Artificial intelligence is used in almost every major industry nowadays, at least in some capacity — social media giants use it to manage their platforms, and car companies use it to improve their autonomous driving systems. All of these use cases are relatively obvious, and it isn’t hard to see why companies are taking advantage of machine learning to boost their operations.
However, AI is also being used in some places you might not expect. To name one, Asus is using the tech to improve the effectiveness of its latest headset’s noise-canceling functionality. The device, dubbed the ROG Strix Go 2.4, uses algorithms to draw on a “massive, deep-learning database” that can “identify and counteract” environmental noises.
Asus says these noises include the likes of keyboard clatter and background discussion between people, but we wouldn’t be surprised if other sources of sound — such as a room fan, A/C unit, or dog bark — were tuned out as well. You can hear some samples of the ROG Strix Go 2.4’s noise-canceling features on Asus’ website.
The microphone in question is detachable and can be easily hidden when not in use.
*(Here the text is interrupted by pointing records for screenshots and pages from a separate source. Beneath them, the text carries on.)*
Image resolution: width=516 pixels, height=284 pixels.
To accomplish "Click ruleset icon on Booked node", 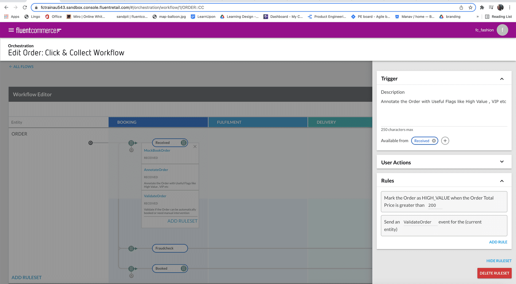I will [184, 269].
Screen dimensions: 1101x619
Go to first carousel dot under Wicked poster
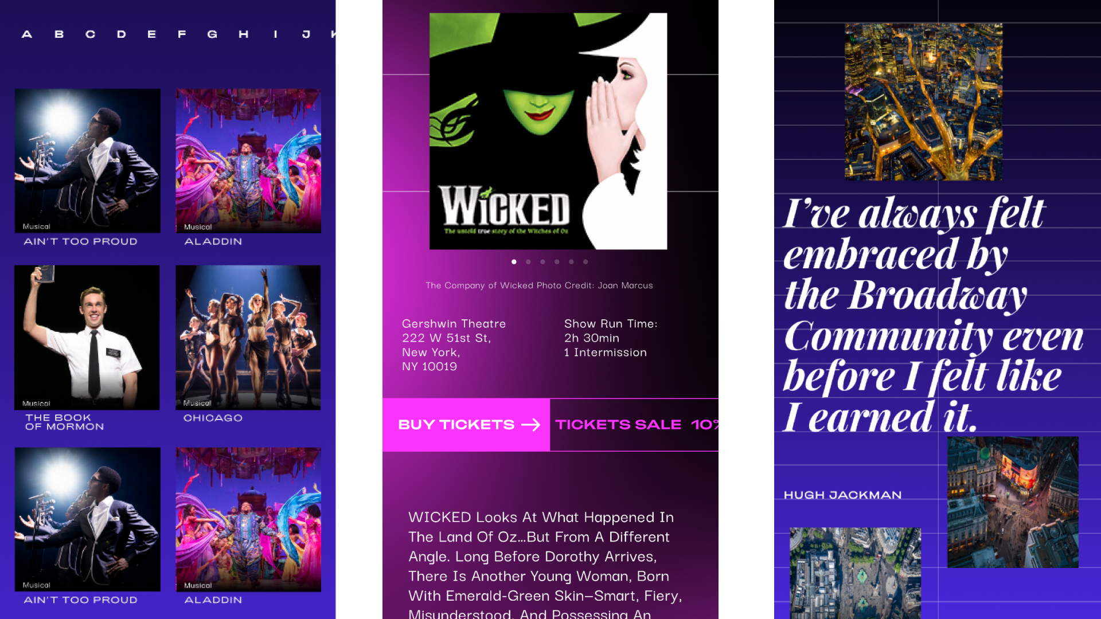[514, 262]
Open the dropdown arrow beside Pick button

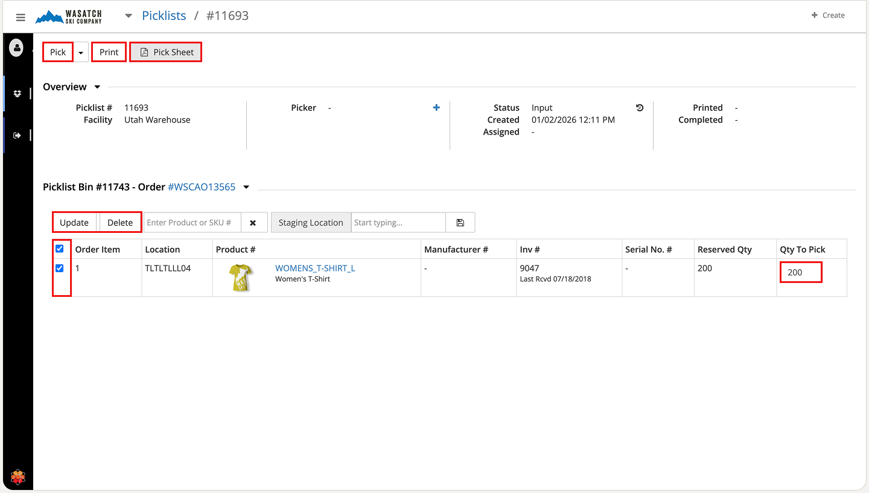tap(81, 52)
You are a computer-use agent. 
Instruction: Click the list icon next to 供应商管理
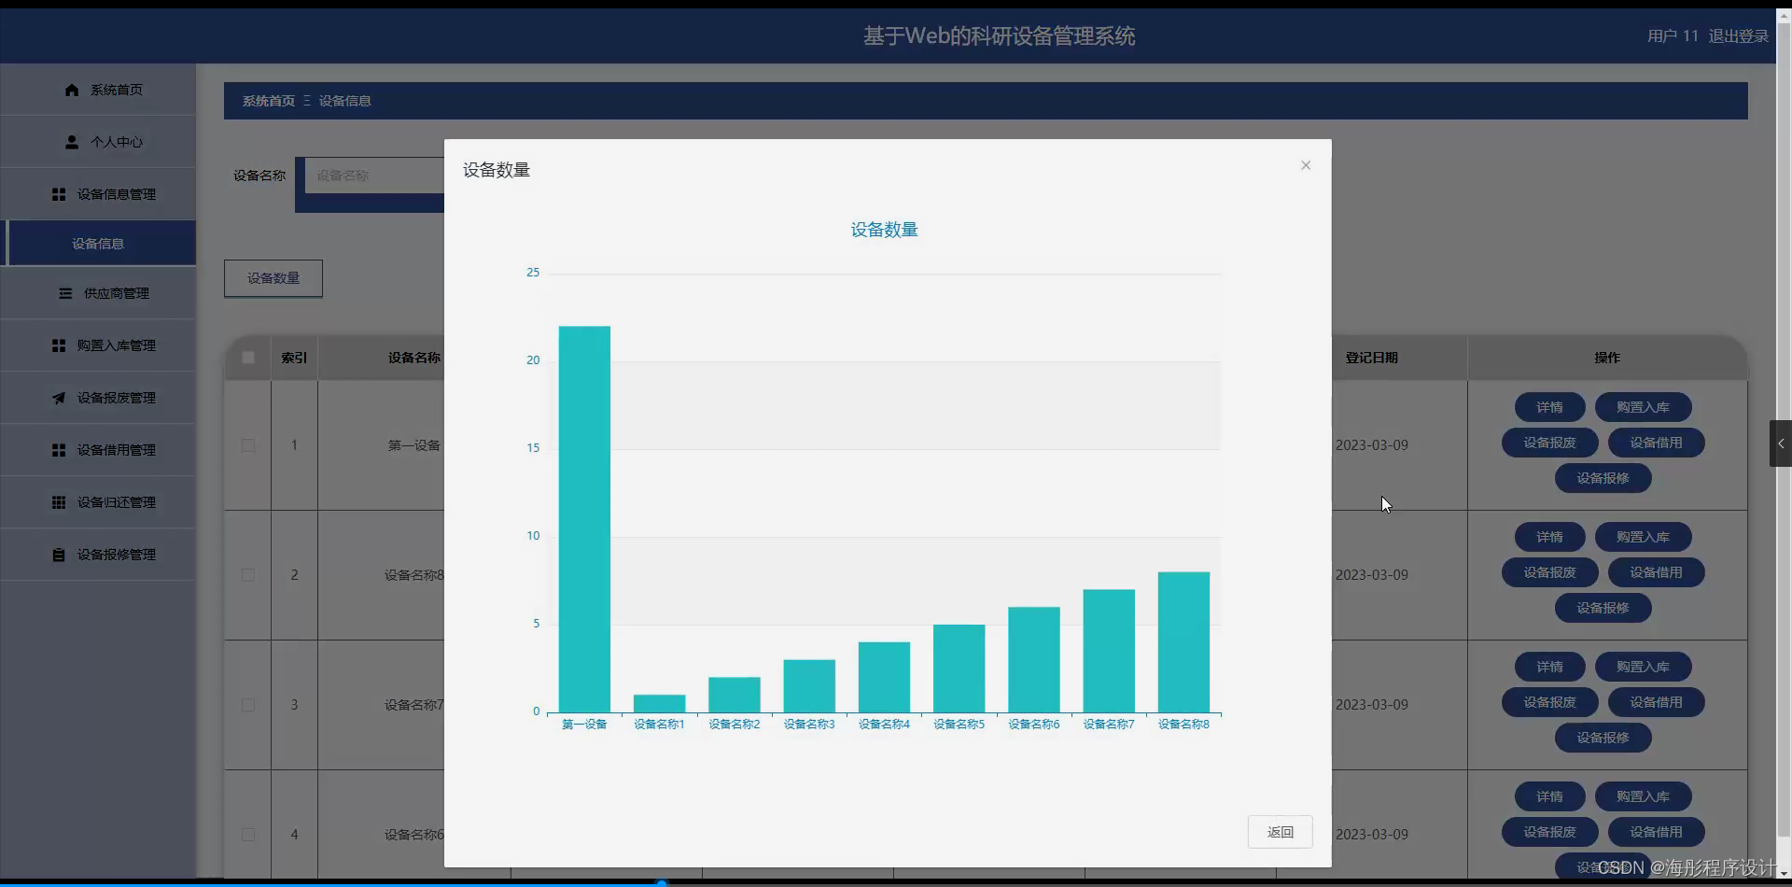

The ROG Strix Go 2.4 itself has a simple black design, and it appears to be constructed from a mixture of metal, plastic, and faux-leather, as many modern gaming headsets are. The headset is also wireless, with up to 25 hours of battery life on a full charge (or three hours on a quick 15-minute charge).
We can’t speak to the level of comfort offered by the Strix Go 2.4 without trying it for ourselves, but given that it’s expected to cost around £159.99, you can probably expect fairly well-cushioned earcups. If you’re concerned about keeping the headset itself comfortable, it ships with its own carrying pouch, with built-in pockets for accessory storage.
As far as sound goes, Asus promises “perfect wireless audio,” courtesy of the Strix Go’s “lag-free” 2.4GHz connection, and 40mm Asus Essence drivers. There’s Hi-Res audio playback support, but only while the headset is plugged in via its included 3.5mm cable.
If you’re eager to get your hands on the headset, you might have to wait a while. While it is technically set to launch next month, Asus has been tight-lipped about specific launch regions — we don’t know when (or if) it will come to the US, nor do we know how much it might cost in USD. We’ll update this article if any new information comes to light.